I just learned that Sen. Delph has introduced two bills addressing the situation with “agricultural” land being reclassified as “excess residential”. Both of these bills appear to better solve this situation than SB 436.
The first bill is SB 376:
Provides that if a taxpayer’s land is classified as agricultural land at the time of the taxpayer’s acquisition of the land, the land is presumed to be agricultural land as long as the taxpayer uses the land in the same manner as the person from whom the taxpayer acquired the land. Provides that agricultural land may not be reclassified as excess residential land without notice and, upon the request of a taxpayer, provides a hearing before the county property tax assessment board of appeals.
and the second bill is SB 558:
Specifies the criteria for classifying land as agricultural land for property tax assessment purposes. Provides that certain undeveloped lands must be assessed as agricultural land regardless of the motives of the owner at the time the owner acquired the land, the zoning designation of the land, or whether the owner uses the land for growing crops or raising livestock or is otherwise engaged in the business of farming. Requires assessing officials to review for compliance with the new criteria the assessments of lands that had been classified as excess residential property for the 2005 through 2015 assessment dates and to reclassify as agricultural land as necessary for the 2016 assessment date. Authorizes refunds for excessive tax payments attributable to the reclassification of land during that period. Provides that the limitations on contracts for the discovery of undervalued or omitted property apply to a contract concerning the reclassification of parcels, including the prohibition on contracts paid on a percentage basis.
In particular, SB 558 goes a long way towards defining what exactly “agricultural” and “excess residential” property are for tax purposes.

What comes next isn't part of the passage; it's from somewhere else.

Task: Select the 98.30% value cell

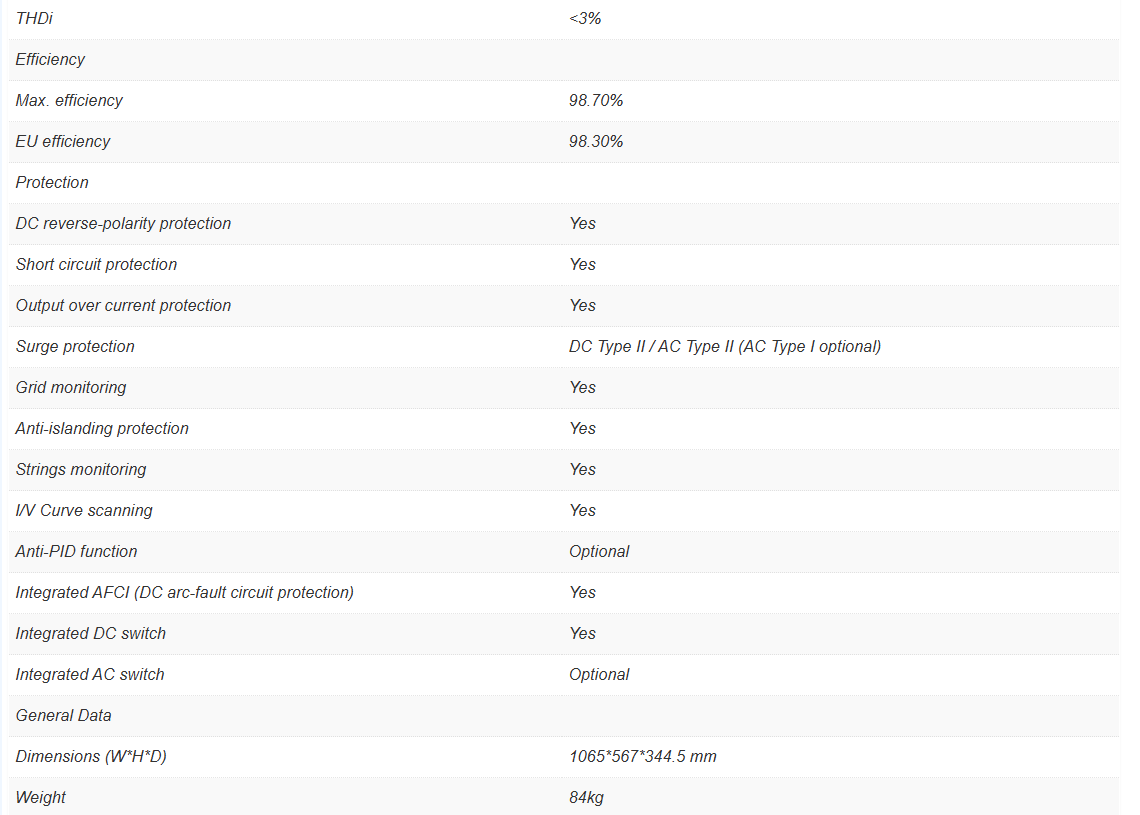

Agricultural land is (SECTION 2. IC 6-1.1-4.5):
Sec. 2. As used in this chapter, “agricultural land” means any of the following:
(1) Land ordinarily used for growing crops.
(2) Land ordinarily used for raising livestock or poultry.
(3) Undeveloped land that must be assessed as agricultural land under section 6 of this chapter.
(4) Undeveloped land that must be assessed as agricultural land under IC 6-1.1-4-12.
and “livestock” and “poultry” are further defined as:
Sec. 4. As used in this chapter, “livestock” means the following: (1) Cattle.
(2) Sheep.
(3) Swine.
(4) Goats.
(5) Bison.
(6) Farm-raised cervidae.
(7) Horses.
(8) Mules.
(9) Other equine.Sec. 5. As used in this chapter, “poultry” means domesticated fowl, including the following:
(1) Chickens.
(2) Turkeys.
(3) Ostriches.
(4) Emus.
(5) Rheas.
(6) Cassowaries.
(7) Waterfowl.
(8) Game birds.The term does not include doves and pigeons.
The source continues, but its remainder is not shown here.